● What is being asked: Below is a listing; print exactly its lines from the one containing "650x481 pixels." down to the one containing "Task: Select Configure", both inclusive, with every picture left out.
=== Supplied data ===
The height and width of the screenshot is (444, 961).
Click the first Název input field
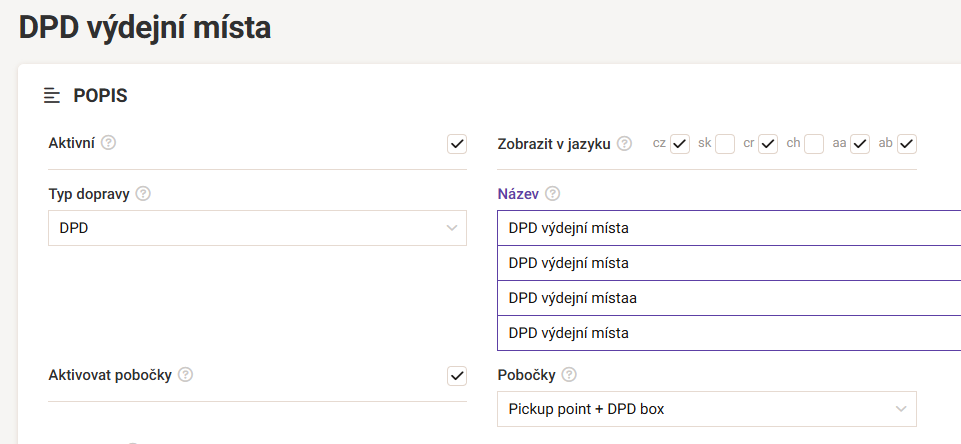pos(728,228)
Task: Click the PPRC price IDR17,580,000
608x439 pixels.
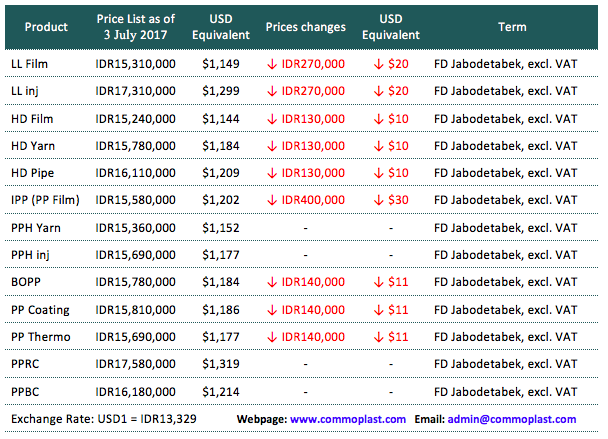Action: tap(135, 364)
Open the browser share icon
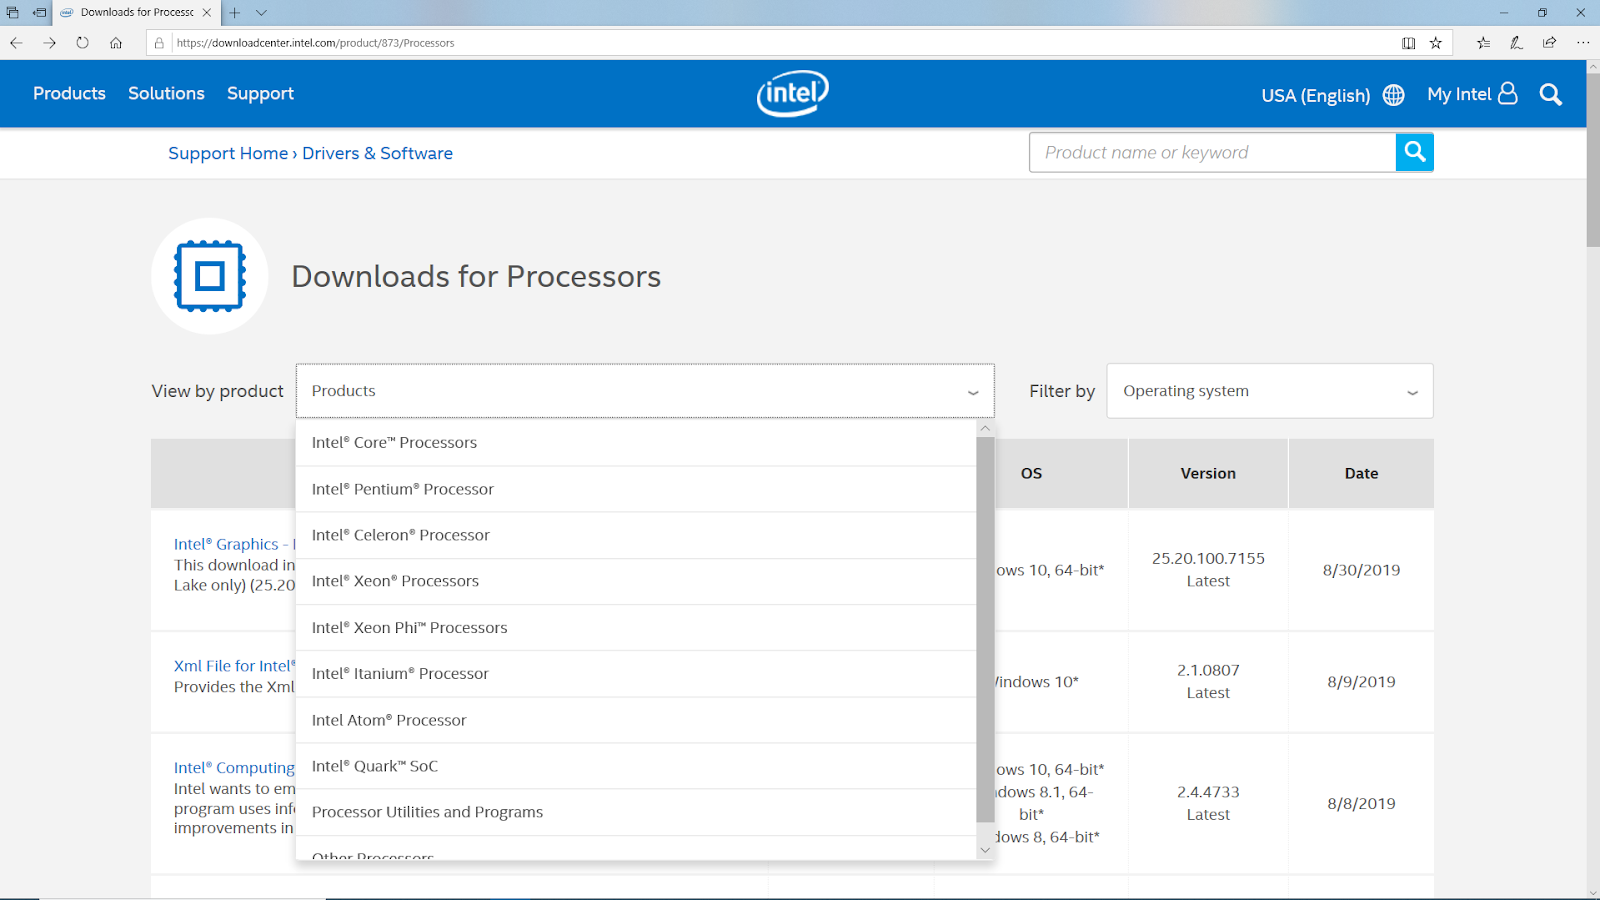This screenshot has width=1600, height=900. pos(1549,43)
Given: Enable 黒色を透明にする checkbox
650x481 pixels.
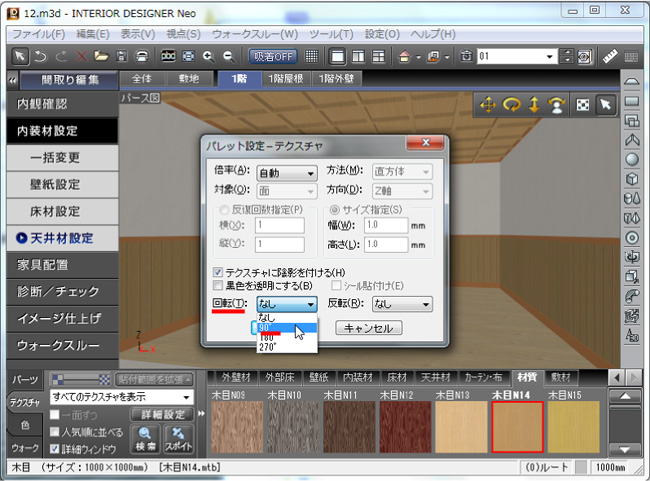Looking at the screenshot, I should click(219, 285).
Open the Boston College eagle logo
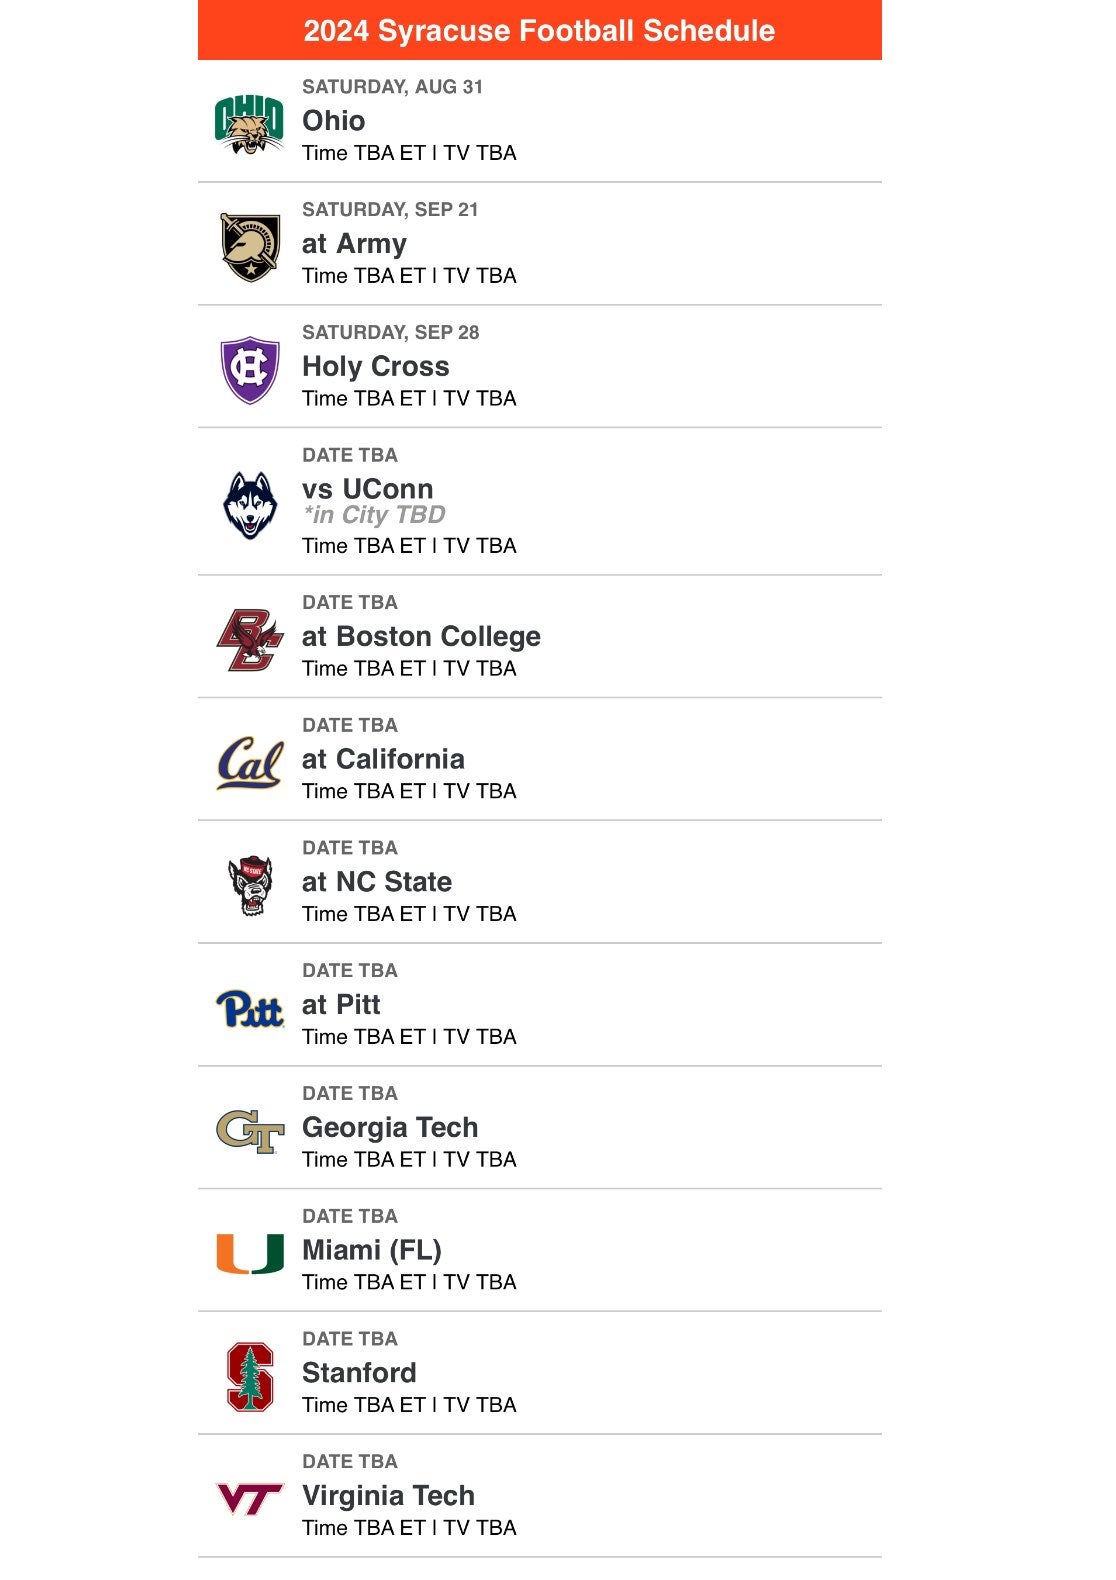The image size is (1116, 1580). (x=250, y=640)
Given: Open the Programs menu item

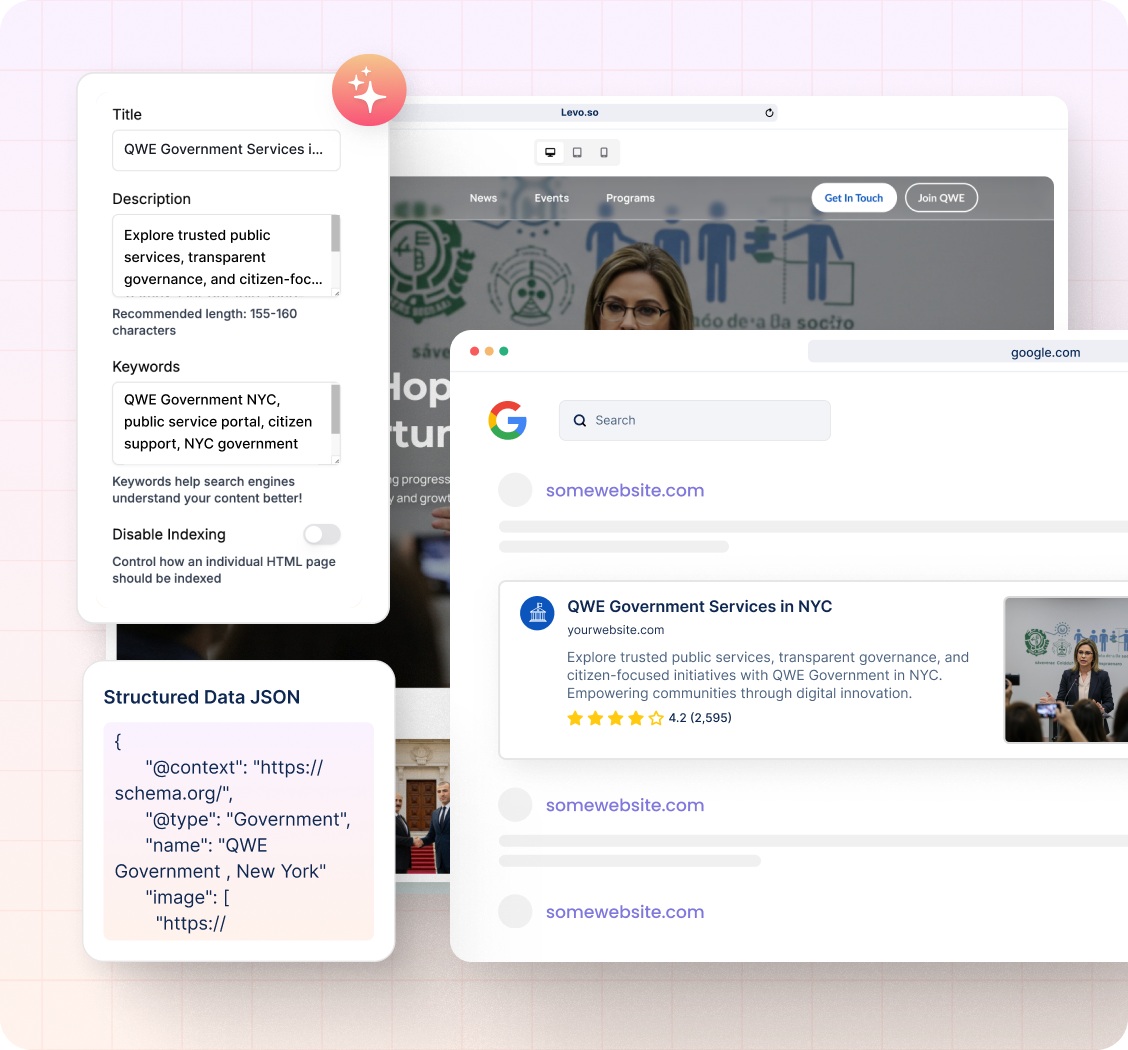Looking at the screenshot, I should click(630, 198).
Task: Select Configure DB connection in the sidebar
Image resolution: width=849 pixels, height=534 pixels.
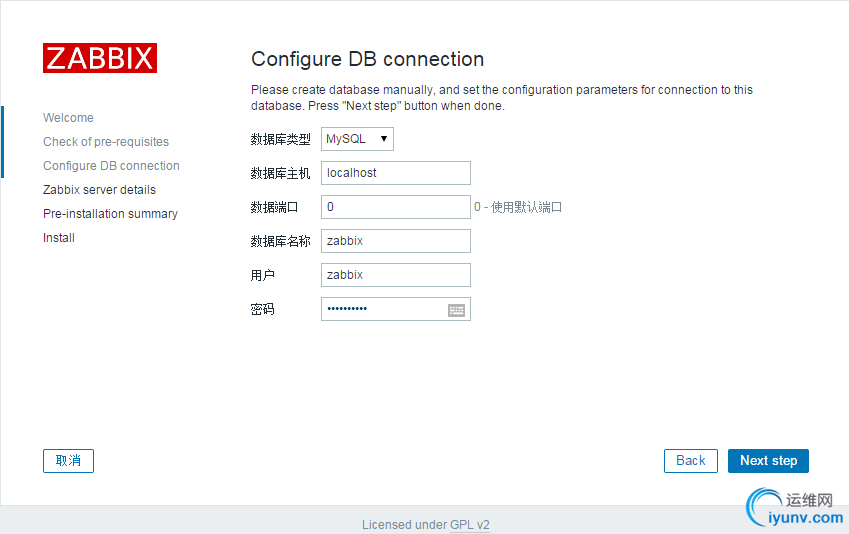Action: pyautogui.click(x=111, y=166)
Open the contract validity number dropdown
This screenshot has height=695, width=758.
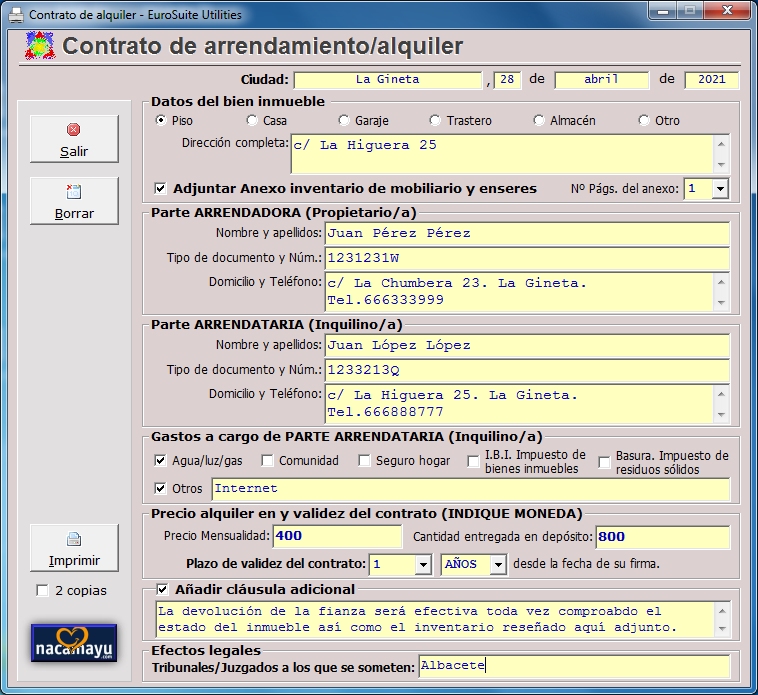(x=422, y=564)

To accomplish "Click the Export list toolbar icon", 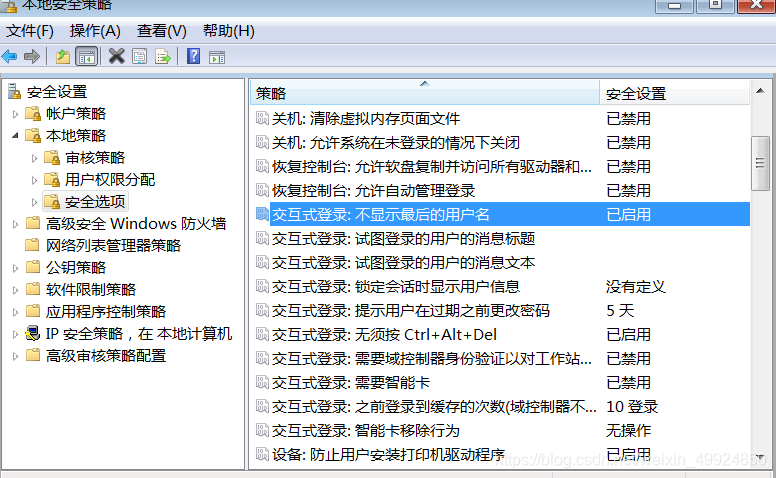I will pos(162,56).
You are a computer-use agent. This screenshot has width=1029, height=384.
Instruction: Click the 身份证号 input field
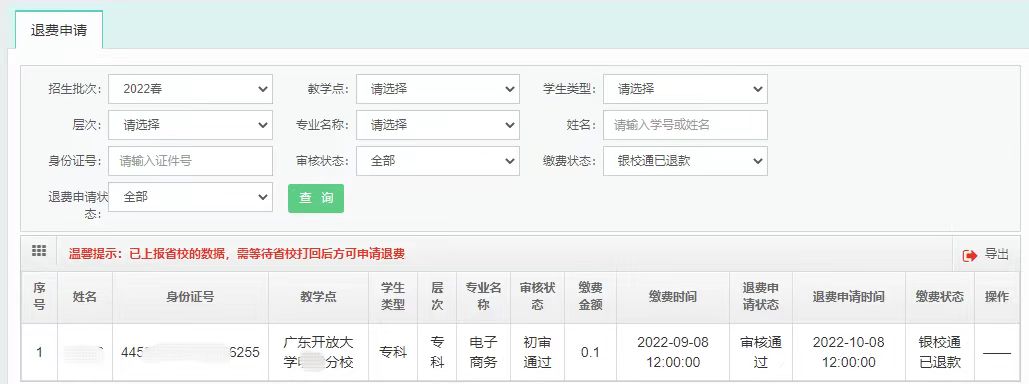[190, 161]
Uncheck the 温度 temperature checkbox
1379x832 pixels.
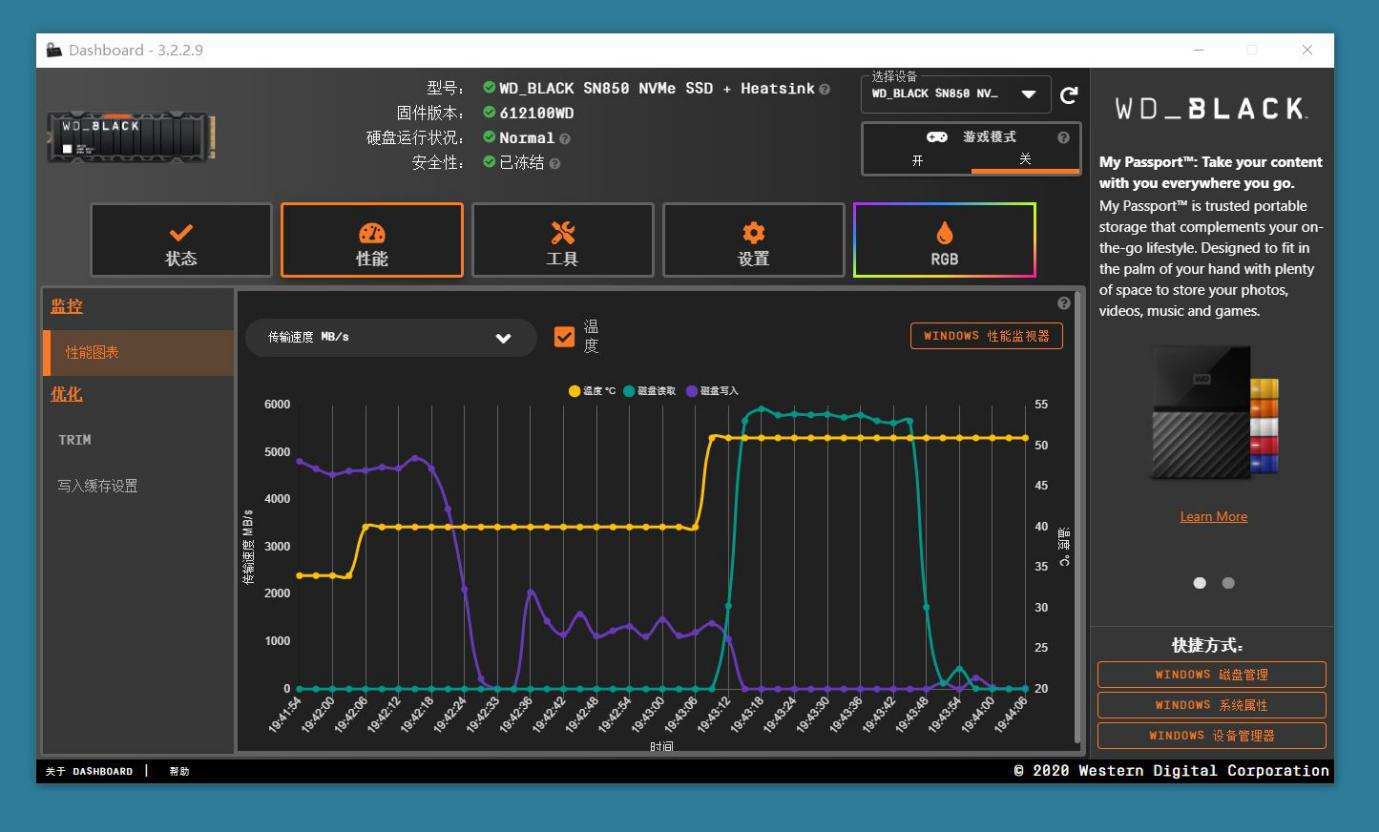coord(564,337)
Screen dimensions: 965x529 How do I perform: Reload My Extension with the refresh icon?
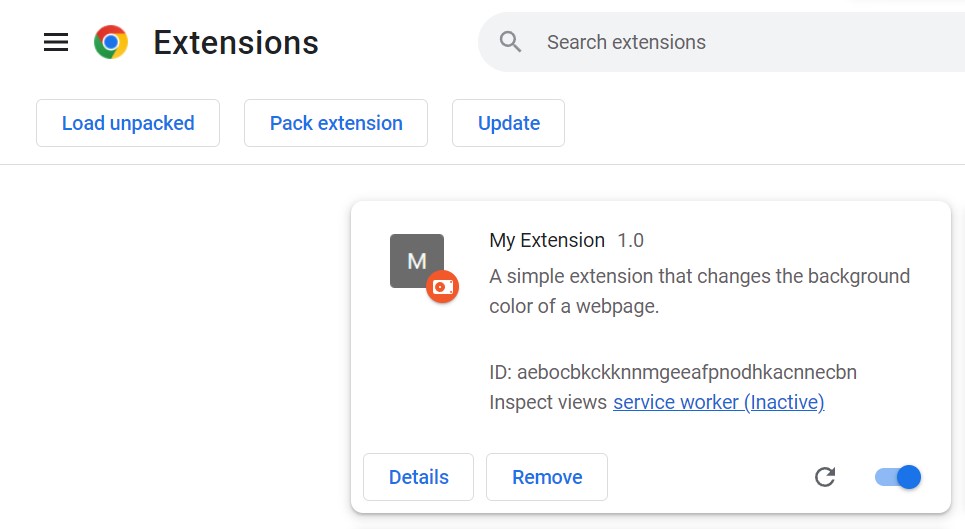point(825,477)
===
● Result for this exercise:
650x481 pixels.
Looking at the screenshot, I should click(219, 285).
Open the Boston College eagle logo
The image size is (1116, 1580). (x=250, y=640)
Given: Open the Programs menu item

Looking at the screenshot, I should click(630, 198).
Task: Select Configure DB connection in the sidebar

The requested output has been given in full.